To do. Of the lines in the data below, write out exactly those from the one holding "Contactez-nous (133, 2303)" through the one holding "Suggérer une modification (131, 404)", both included.

Data extracted from a collection
►

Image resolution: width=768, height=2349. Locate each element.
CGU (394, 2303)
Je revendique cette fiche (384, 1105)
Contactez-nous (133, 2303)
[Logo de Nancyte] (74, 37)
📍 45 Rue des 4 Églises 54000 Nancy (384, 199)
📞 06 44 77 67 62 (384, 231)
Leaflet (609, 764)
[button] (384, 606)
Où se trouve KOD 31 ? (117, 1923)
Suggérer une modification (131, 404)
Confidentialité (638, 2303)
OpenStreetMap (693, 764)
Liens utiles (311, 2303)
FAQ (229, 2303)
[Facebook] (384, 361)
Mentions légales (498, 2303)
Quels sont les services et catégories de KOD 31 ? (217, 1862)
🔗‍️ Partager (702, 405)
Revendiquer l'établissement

◄
►

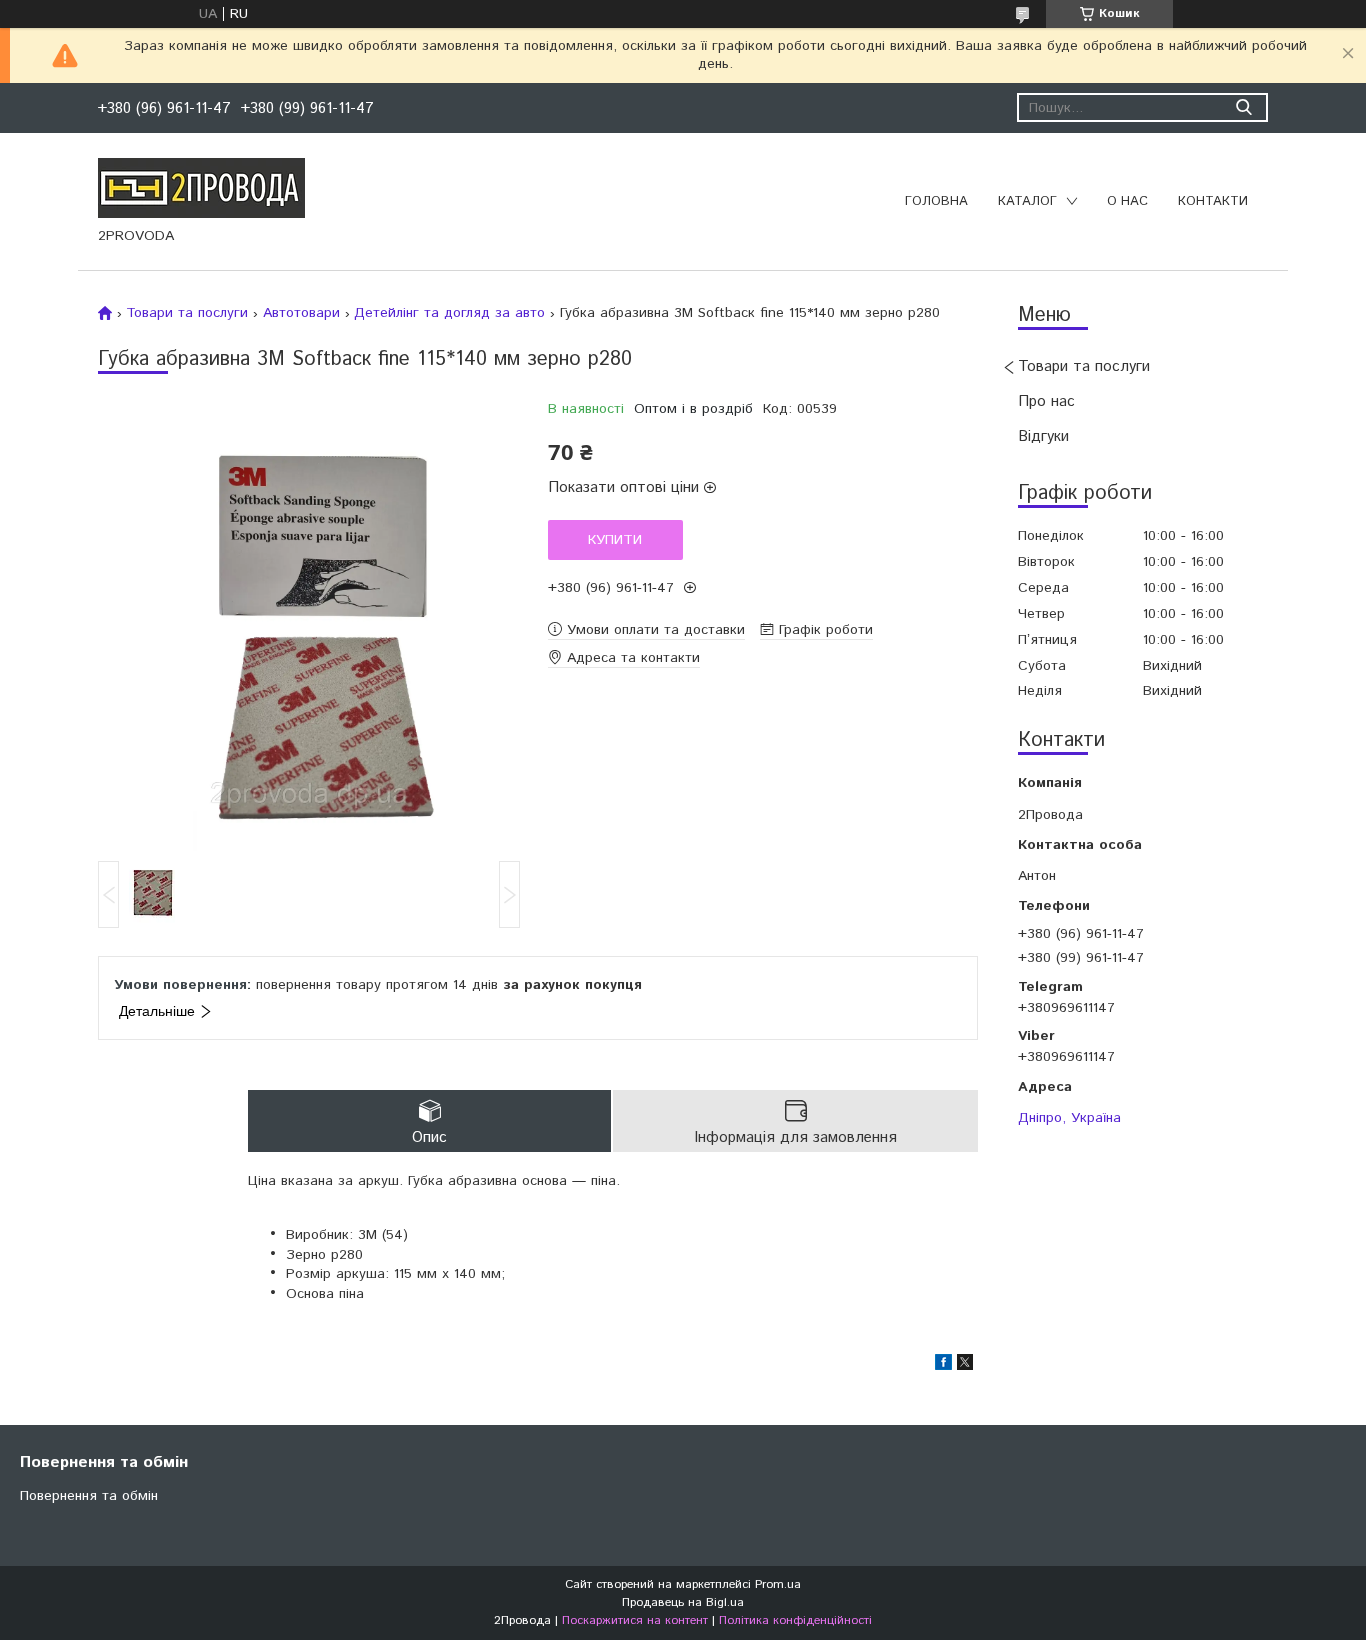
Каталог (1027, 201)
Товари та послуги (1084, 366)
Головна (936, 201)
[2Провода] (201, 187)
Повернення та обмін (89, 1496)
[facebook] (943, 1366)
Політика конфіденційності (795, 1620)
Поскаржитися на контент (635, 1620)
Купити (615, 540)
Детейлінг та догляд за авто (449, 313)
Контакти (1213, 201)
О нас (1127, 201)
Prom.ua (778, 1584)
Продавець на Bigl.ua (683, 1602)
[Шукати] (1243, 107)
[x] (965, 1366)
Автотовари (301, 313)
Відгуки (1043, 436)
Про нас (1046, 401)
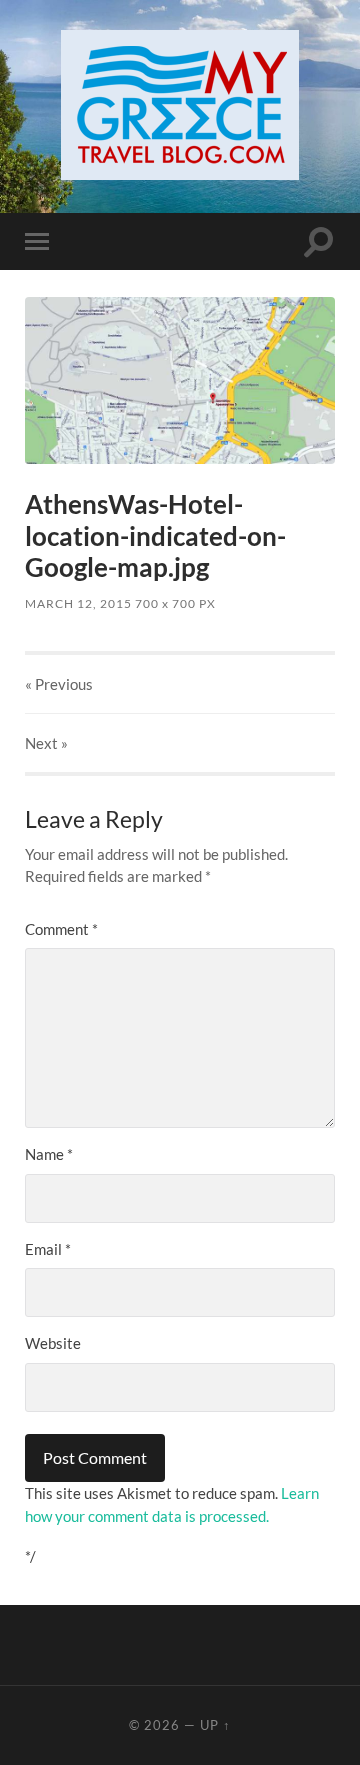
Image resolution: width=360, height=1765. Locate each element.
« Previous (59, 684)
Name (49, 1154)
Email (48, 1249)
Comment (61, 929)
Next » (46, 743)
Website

◄

Response to the task.
Contactez-nous (133, 2303)
[Logo de Nancyte] (74, 37)
📍 45 Rue des 4 Églises 54000 Nancy (384, 199)
📞 06 44 77 67 62 (384, 231)
Leaflet (609, 764)
[button] (384, 606)
Où se trouve KOD 31 ? (117, 1923)
Suggérer une modification (131, 404)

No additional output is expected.